The cast of Early Bird Dinner Theatre’s production of “Squabbles,” includes, seated, from left, Tom Gannon, Tracy Borgatti, Barbara Anthony and Jennifer Sloane; standing, Midge Mamatas and Bill Henricks.
CLEARWATER – Director Robin New makes quarreling comical in “Squabbles,” a comedy by Marshall Karp, running through Oct. 25 at Early Bird Dinner Theatre, in the Italian American Club, 200 S. McMullen-Booth Road.
Performances are Thursday through Sunday, with seating at 4 p.m. Matinees are Thursday and Saturday, with seating at 11 a.m. Tickets are $29.90 a person.
“Squabbles” involves a healthy dose of in-law animosity, handled skillfully by veteran actors so that the skirmishes are far more humorous than hostile – at least from the audience’s perspective. As the play opens, Jerry and Alice Sloan – a happily married couple – have taken in Alice’s terminally argumentative father due to his health problems. Already dealing with a crowded house, the Sloans soon discover other additions are on the way – including Jerry’s mother, who has lost her home.

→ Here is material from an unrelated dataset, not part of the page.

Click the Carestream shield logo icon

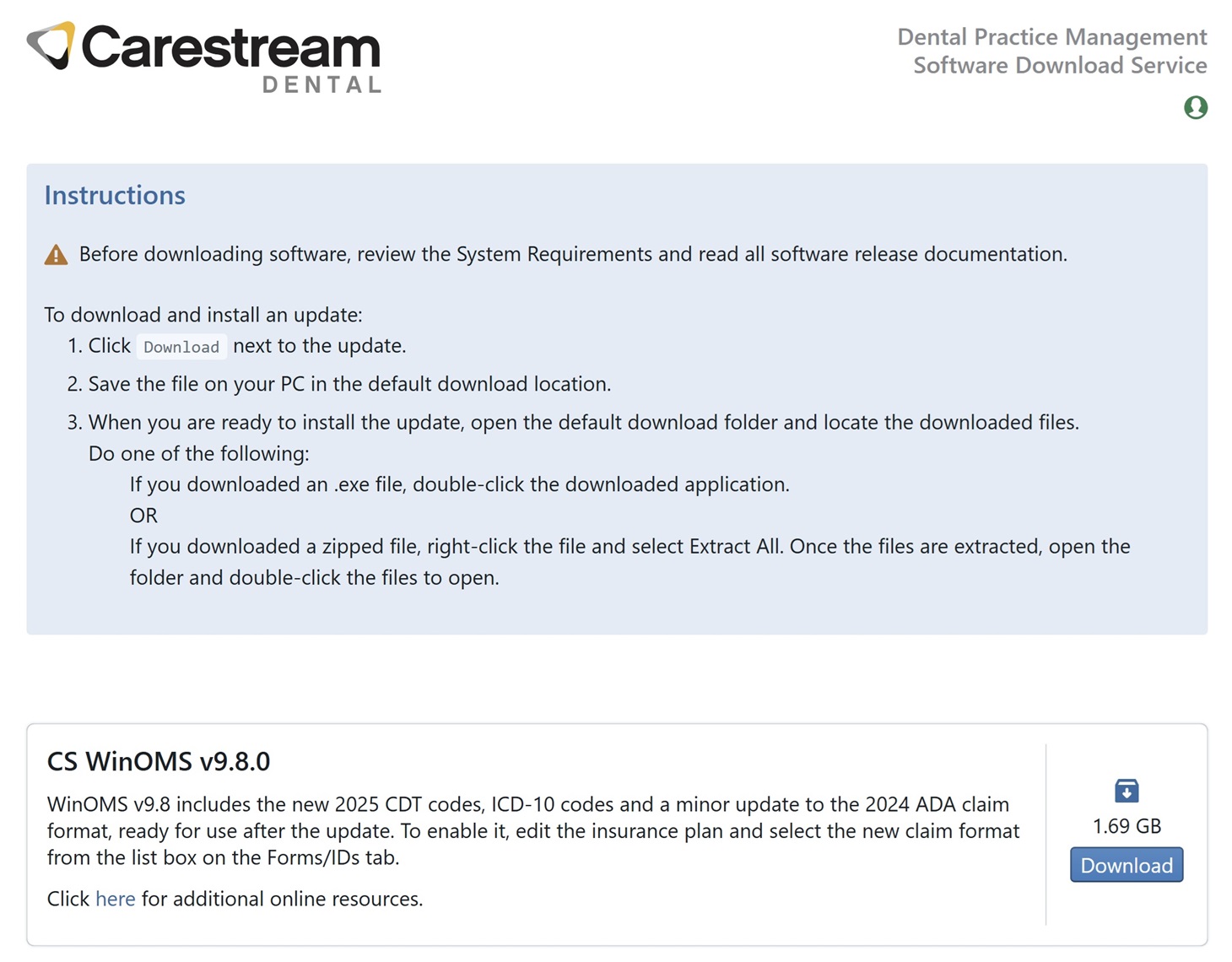[x=51, y=45]
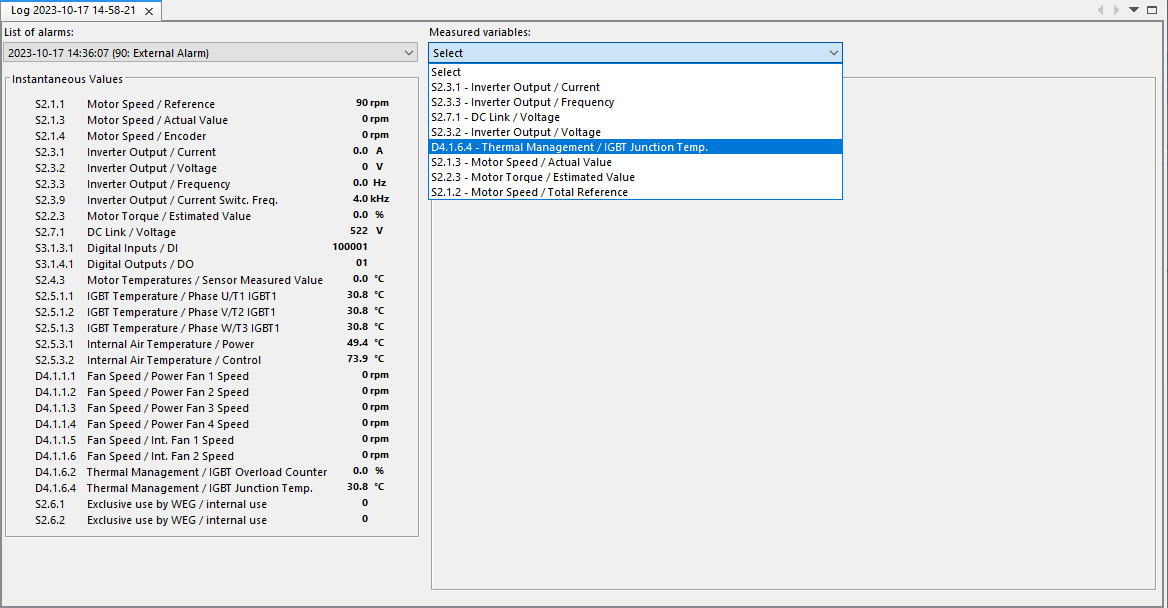Maximize the editor panel with window icon
Viewport: 1168px width, 608px height.
pos(1151,10)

Alice’s father Abe and Jerry’s mother Mildred are sworn enemies. The ensuing confrontations are crisp and sidesplittingly funny but don’t detract from the overall playful and poignant nature of the play.
Few would disagree that the true heart of “Squabbles” is Bill Henricks. Henricks’ consummate portrayal of the curmudgeonly Abe is invested with the perfect blend of irony and affection. With a keen sense of comic timing, Henricks commandeers most of the pivotal scenes and keeps the story rolling and the audience laughing.
Tracy Borgatti stars as Alice and Tom Gannon plays Jerry. Both Borgatti and Gannon deliver enjoyable, somewhat toned-down performances, providing the perfect backdrop for the play’s more immoderate characters.
As Mildred, Midge Mamatas mirrors Henricks’ intensity and adds a dose of motherly misery. She serves as the perfect nemesis in a comedic succession of squabbles.
The play also boasts two breakout performances in supporting roles.
Barbara Anthony does a phenomenal job as the Sloans’ South American housekeeper Maria. Her performance is more than a little reminiscent of Hank Azaria’s Agador in the 1996 film “The Birdcage.”
Jennifer Sloane turns in an equally uproarious performance as the fascist nanny Mrs. Fisher, who makes her first appearance toward the end of the play. Despite a scarcity of lines and limited stage time, Sloane successfully communicates the character’s eccentric traits and sparks hearty guffaws.
Considering the show’s characters are in a constant state of discord, there is actually quite a bit of harmony between the cast members – something that is common on the stage at Early Bird Dinner Theatre.
There’s no need arguing about it: “Squabbles” is a crowd-pleaser.